Parecía que todos los turistas del mundo estuvieran en Caminito. Todo era una fiesta de colores para ellos. Billetes y monedas caían a montones al estuche del bandoneón. Ese día la música sonó más melosa, los fraseos del fueye fueron alargados, vibrados, más libres que nunca, y las cuerdas de la guitarra sonaron notas perfectas, blandas, abiertas, hijas de enajenamientos. Ese día se notó más que nunca la irremediable vejez de los músicos: sus ojos perdidos, las arrugas, los músculos cansados, las espaldas buscando la tierra hacia delante. Durante las tres horas que duró la actuación callejera sólo hicieron un descanso de diez minutos en el que Pinino se quebró en lágrimas apoyado en el pecho de Torcuato, que lo alentaba con palabras encontradas en la impotencia, apoyado contra la baranda que da al río marrón ya sin plata, y ante la mirada apenada de una turista alemana claramente conmovida por la imagen de esos dos fantasmas estrechados en un abrazo hondo. Más allá, una tribu de niños descalzos pescaba desde el techo de un barco oxidado hundido hasta la cabina de mando.
A las cinco de la tarde, como siempre, dieron por terminada la jornada laboral. Comieron ravioles en un restaurante italiano atendido por un chileno y repartieron el ampuloso botín del día sin manifestar contento alguno, enfrascados en locuras individuales que nada tenían que ver con lo material. Sin comer el postre que estaba incluido en el menú, se fueron.

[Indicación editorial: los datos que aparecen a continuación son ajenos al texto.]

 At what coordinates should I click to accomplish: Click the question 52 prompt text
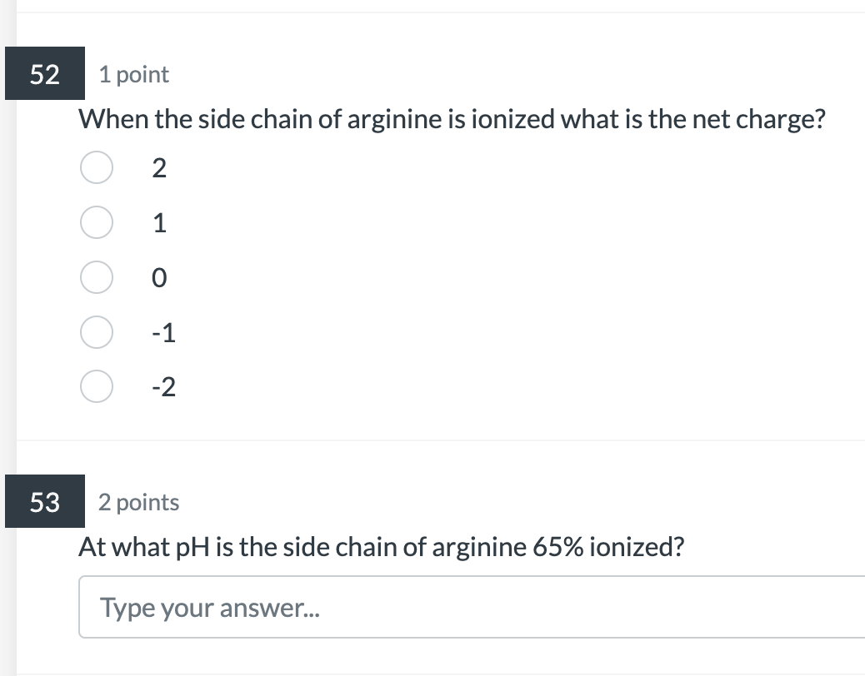pyautogui.click(x=452, y=119)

Pichuco esperaba sentado en el cordón de la vereda, al lado del Citroen. Torcuato se lo hizo saber a Pino y éste le pidió que le indicara el lugar preciso donde estaba ubicado Pichuco. Torcuato puso la mano a la altura de la cabeza de la Muerte y le dijo.
-Acá está.
Y Pino, enfermo de rabia, se lanzó como un tigre hambriento sobre el invisible Troilo y fue a caer despatarrado sobre el piso. Lleno de lágrimas, dolor, raspaduras y sangre que brotaba de un ojo y de los labios, propinó a Troilo un sartal de insultos inocherentes; le decía que dejara a su amigo en paz, que qué se creía él para venir a llevárselo sin más. La gente que pasaba miraba la escena estupefacta. Torcuato ayudaba a su amigo a levantarse al tiempo que invitaba a la gente que se detenía para curiosear a que siguiera camino, que no pasaba nada. Pichuco observaba todo sin mover un músculo, fundida su invisibilidad en el cuerpo machucado de Pinino, que ahora denunciaba la presencia excesiva de la ponzoña de las ginebras de hacía un rato. Finalmente, después de respiraciones abdominales profundas, Pino calmó su ánimo. Subieron al coche y salieron, no sin que antes Torcuato oteara el paisaje que lo rodeaba con ojos de coda, como si estuviera despidiéndose para siempre de aquel paisaje particular, pidiendo a gritos el pincel de Quinquela.